A la MSA, on applique déjà le principe de l’interlocuteur social unique pour les assurés. Le principe de l’interlocuteur unique est de plus en plus évoqué notamment comme solution contre le non-recours. Est-ce que ce mode de gestion permet réellement de lutter contre ce phénomène ?

Stéphane Antigny : Avant de rejoindre la MSA, je ne vous cache pas que je m’interrogeais sur son guichet unique et je pouvais même avoir quelques doutes sur la capacité de ce régime à le faire vivre pleinement. Après 4 années passées au sein du régime agricole, je peux témoigner de son intérêt et, entre autres, de sa réelle plus-value en termes de lutte contre le non recours aux droits. Le rendez-vous Prestations, par exemple, qui consiste en un entretien individuel et personnalisé, permet de nous assurer que nos ressortissants bénéficient de la plénitude de leurs droits dans tous les domaines (santé, famille, retraite, protection sociale complémentaire,…) et démontre la réussite de ce mode de gestion.
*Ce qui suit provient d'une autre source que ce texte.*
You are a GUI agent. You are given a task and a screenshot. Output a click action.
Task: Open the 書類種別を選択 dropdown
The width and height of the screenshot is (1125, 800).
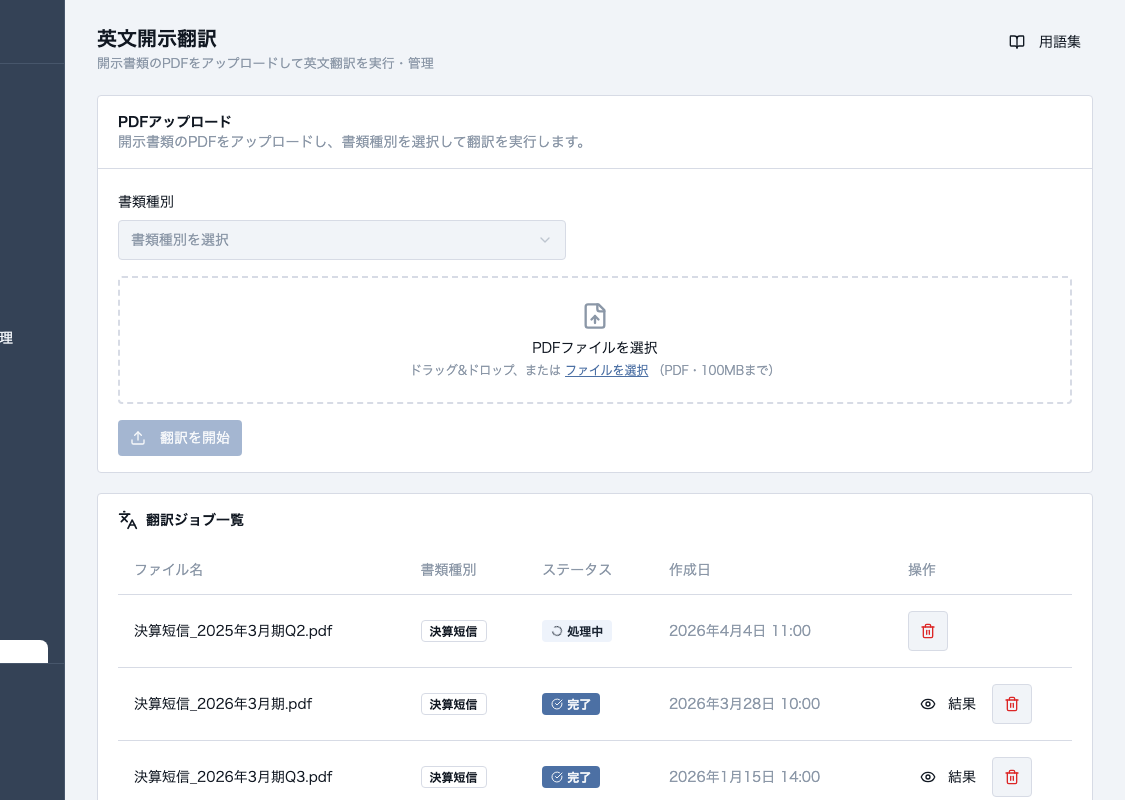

La formation et la culture des collaborateurs MSA participent également à sa réussite, chaque salarié étant en capacité d’apporter un premier niveau de réponse à nos adhérents et si le besoin se révèle de l’orienter vers le service ou l’expert compétent. Par ailleurs, ce mode de gestion permet aussi en parallèle de lutter plus efficacement contre la fraude par la connaissance complète du dossier « adhérents », qui peut être à la fois cotisant et bénéficiaire de prestations familiales, maladie et/ou retraite.

Les aspirations politiques actuelles semblent appeler à une simplification des accès aux prestations et une performance des services publics à coûts mesurés. Pensez-vous qu’une simplification est envisageable au travers de la mise en place d’un interlocuteur unique au sein de la Sécurité sociale ?

SA : Cette question nous ramène inévitablement aux ordonnances de 45 et au souhait d’unité de notre système de Sécurité sociale. Maintes fois évoquée et remise en débat, celle-ci pourrait effectivement trouver (enfin) une réponse dans la mise en place d’un interlocuteur social unique pour l’ensemble de la population. Pour autant, je ne considère pas « qu’interlocuteur unique » veuille dire « opérateur unique ». Et je pense même que si cet interlocuteur unique pour tous est aujourd’hui souhaité et souhaitable, parce que source de simplification et de meilleure visibilité pour l’adhérent, il convient de conserver une pluralité d’opérateurs, gage d’enrichissement, de complémentarité, d’adaptabilité aux problématiques singulières et d’innovation.

A ce titre, les MSAP pourraient être un bon terrain d’expérimentation et d’exemple de simplification comme de plus grande proximité, sous réserve que le service rendu soit de qualité et réponde pleinement aux attentes des populations. Et au-delà de cette meilleure visibilité pour l’adhérent, de véritables simplifications de la législation (réelle application du « dites-le nous une fois » par exemple) sont indispensables à la réussite de cet interlocuteur unique de Sécurité sociale pour une amélioration de l’accès aux droits.